[Task goal]
Within the material below, how many lines carry the word "computer"? Answer with a single number.

[Data to examine]
--
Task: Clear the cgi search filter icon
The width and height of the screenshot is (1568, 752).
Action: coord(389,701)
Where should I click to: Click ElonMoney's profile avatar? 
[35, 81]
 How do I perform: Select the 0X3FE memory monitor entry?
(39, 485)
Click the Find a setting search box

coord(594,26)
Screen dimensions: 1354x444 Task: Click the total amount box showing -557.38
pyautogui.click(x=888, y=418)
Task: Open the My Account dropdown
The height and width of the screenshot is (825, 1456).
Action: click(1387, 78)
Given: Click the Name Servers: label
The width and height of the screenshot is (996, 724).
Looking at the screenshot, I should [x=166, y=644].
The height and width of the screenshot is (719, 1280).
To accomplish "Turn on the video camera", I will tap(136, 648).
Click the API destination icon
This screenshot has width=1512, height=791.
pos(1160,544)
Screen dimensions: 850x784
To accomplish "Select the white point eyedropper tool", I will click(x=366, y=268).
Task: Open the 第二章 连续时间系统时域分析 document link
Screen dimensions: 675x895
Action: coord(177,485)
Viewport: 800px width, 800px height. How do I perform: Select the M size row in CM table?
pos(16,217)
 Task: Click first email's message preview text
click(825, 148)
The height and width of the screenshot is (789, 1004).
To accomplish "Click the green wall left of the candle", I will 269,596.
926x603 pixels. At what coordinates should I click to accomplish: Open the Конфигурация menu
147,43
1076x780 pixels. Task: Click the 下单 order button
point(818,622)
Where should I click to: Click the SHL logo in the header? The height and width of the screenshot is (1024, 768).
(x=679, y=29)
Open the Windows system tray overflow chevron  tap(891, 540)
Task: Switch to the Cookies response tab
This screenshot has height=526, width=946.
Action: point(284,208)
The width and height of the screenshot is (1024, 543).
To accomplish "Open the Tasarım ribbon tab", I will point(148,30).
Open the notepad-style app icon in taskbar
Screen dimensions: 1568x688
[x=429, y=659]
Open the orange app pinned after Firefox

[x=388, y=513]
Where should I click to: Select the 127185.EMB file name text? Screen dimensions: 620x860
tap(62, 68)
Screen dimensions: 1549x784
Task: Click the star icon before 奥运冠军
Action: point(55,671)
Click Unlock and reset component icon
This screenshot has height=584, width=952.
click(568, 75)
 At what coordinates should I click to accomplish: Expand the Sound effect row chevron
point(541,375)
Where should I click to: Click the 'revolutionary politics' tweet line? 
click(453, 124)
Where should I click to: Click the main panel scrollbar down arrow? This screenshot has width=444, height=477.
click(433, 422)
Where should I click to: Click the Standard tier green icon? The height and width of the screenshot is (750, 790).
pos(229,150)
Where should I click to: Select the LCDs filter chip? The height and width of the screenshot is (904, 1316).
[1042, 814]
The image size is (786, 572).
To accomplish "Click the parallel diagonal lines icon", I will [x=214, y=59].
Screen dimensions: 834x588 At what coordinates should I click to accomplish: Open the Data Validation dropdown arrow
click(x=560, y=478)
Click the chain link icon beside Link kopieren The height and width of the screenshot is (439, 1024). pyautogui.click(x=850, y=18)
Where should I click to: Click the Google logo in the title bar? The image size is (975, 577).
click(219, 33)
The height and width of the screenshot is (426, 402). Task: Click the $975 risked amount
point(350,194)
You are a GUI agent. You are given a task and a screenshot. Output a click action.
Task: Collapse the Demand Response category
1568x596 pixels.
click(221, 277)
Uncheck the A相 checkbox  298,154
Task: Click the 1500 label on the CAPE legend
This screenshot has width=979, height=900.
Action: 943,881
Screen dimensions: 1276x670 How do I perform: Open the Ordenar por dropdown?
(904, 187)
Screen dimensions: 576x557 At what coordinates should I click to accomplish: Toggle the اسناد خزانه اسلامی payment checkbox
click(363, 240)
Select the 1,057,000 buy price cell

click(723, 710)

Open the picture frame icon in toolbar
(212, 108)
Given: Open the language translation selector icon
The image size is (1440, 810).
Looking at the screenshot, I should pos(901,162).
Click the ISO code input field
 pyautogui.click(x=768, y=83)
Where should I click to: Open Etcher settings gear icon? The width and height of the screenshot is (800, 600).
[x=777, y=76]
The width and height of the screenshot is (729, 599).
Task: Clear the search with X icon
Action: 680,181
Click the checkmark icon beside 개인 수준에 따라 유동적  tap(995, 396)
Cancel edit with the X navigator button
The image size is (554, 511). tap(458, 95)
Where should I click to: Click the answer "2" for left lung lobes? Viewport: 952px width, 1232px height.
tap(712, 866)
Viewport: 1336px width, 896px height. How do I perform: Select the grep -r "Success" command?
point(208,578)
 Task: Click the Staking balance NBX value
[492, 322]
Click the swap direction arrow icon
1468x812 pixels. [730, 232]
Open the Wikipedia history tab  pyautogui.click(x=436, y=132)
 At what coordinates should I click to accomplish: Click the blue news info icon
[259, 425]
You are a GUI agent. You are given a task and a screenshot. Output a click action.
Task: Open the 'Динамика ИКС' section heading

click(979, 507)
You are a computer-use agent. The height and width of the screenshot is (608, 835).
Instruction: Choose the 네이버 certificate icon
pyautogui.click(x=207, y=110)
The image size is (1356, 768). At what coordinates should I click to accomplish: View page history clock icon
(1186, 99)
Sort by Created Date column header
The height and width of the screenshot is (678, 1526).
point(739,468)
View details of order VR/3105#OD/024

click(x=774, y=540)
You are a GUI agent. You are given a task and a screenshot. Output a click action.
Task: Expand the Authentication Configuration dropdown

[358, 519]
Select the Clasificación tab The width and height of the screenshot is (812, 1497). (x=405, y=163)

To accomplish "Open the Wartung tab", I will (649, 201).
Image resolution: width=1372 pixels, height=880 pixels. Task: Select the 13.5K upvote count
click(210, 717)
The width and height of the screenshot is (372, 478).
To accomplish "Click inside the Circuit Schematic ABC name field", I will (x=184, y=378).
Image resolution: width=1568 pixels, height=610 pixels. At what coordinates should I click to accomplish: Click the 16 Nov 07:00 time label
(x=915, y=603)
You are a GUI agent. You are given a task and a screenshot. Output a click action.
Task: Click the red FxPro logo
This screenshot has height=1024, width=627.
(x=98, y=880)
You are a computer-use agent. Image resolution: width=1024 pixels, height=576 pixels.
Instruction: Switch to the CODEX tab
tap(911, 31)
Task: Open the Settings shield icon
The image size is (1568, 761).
--
[Answer box]
2